Nonetheless, the Department of Health declared that although the river’s arsenic level did surpass safety limits, the arsenic detected in school-aged children was still within reference values. The Transborder News noted that such mixed statement prompted locals to question the long-term impact on children’s physical and mental development should they continue to rely on the river’s fish and water. So far, officials have not provided clear answers.
While the Chinese Embassy has yet to confirm involvement, environmental experts point to Chinese-owned rare earth and mineral mines operating across the border in Myanmar. These companies reportedly use in-situ leaching, a chemical extraction technique that injects solvent mixtures into the ground to dissolve minerals. The process is suspected to be the cause of the contamination affecting farmlands and watercourses that flow into the Kok River, impacting communities beyond national boundaries. However, as most of these mining operations are conducted in areas that are not under the junta’s control, effective action would require coordination among ethnic armed groups, Naypyidaw, and Bangkok—a daunting challenge amid Myanmar’s ongoing conflict.

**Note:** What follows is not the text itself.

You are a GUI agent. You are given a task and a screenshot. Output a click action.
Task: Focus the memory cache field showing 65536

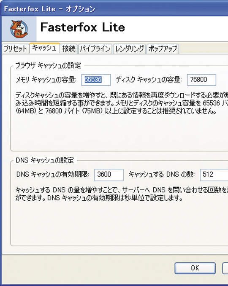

Fishermen have seen incomes collapse as consumers avoid river fish, while the tourism sector—a key livelihood in Chiang Rai—has also suffered. Tourist attractions along the river, including an elephant sanctuary in Chiang Rai, have observed an 80% reduction in the number of tourists, leading to insufficient income to sustain life.
As the crisis deepens, so does the locals’ frustration, as they did not see any government action or commitment to solve the issue. An earlier proposal to build a dam to “filter” heavy metals was widely criticized by environmentalists as scientifically unfeasible. Only in August 2025 did Thailand and Myanmar agree to form a joint monitoring mechanism for the Kok and Sai rivers. Despite being a first step, this is still not enough. Locals insist that there needs to be a constructive dialogue that includes local communities, academia, and local officials to monitor the toxin level, as well as better and more transparent communication between officials and the locals.
Natamon has served as a rapporteur at the Institute of Security and International Studies (ISIS Thailand). She has also worked as a research assistant on diplomatic issues in Southeast Asia. Her work focuses on how domestic politics shape foreign policy in the region. She holds a degree in international relations and has experience in policy analysis, event reporting, and regional research.